To conduct a more in-depth investigation of randomized solvers for general linear systems, we adopt a unified randomized batch-sampling Kaczmarz framework with per-iteration costs as low as cyclic block methods, and develop a general analysis technique to establish its convergence guarantee. With concentration inequalities, we derive new expected linear convergence rate bounds. The analysis applies to any randomized non-extended block Kaczmarz methods with static stochastic samplings. In addition, the new rate bounds are scale-invariant which eliminate the dependence on the magnitude of the data matrix.

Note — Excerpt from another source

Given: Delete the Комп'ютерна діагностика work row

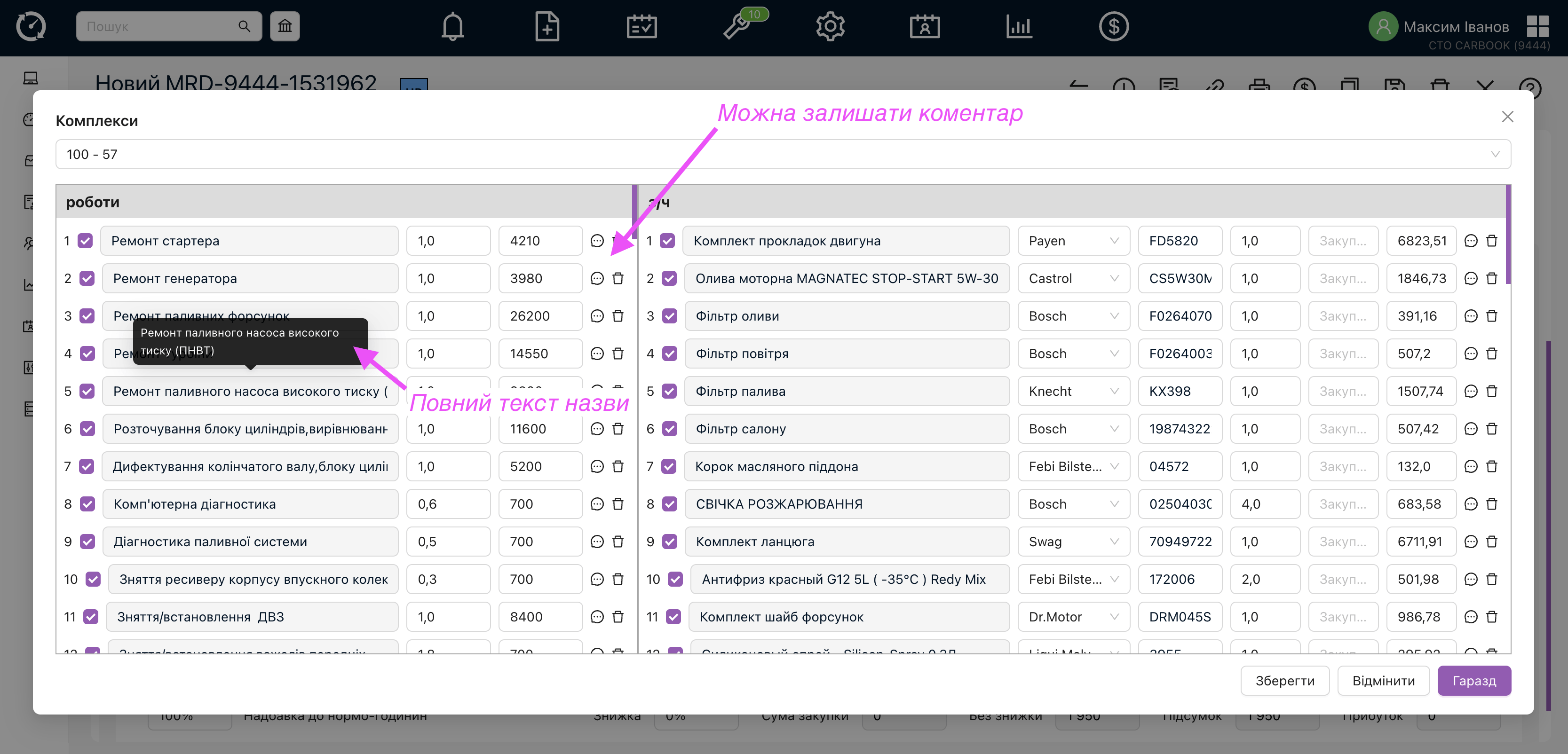Looking at the screenshot, I should click(618, 504).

In most experiments, the new bounds are significantly tighter than existing ones and better reflect the empirical convergence behavior of block methods. Within this new framework, the batch-sampling distribution, as a learnable parameter, provides the possibility for block methods to achieve efficient performance in specific application scenarios, which deserves further investigation.

翻译：为更深入研究一般线性系统的随机求解器，我们采用统一的随机批量采样Kaczmarz框架，其单次迭代计算成本与循环块方法相当，并发展了一种通用分析技术以建立其收敛性保证。利用集中不等式，我们推导出新的期望线性收敛速率界。该分析适用于任何采用静态随机采样的随机非扩展块Kaczmarz方法。此外，新的速率界具有尺度不变性，消除了对数据矩阵幅值的依赖。在多数实验中，新界显著优于现有界，且能更好反映块方法的实际收敛行为。在此新框架下，作为可学习参数的批量采样分布，为块方法在特定应用场景中实现高效性能提供了可能性，值得进一步深入研究。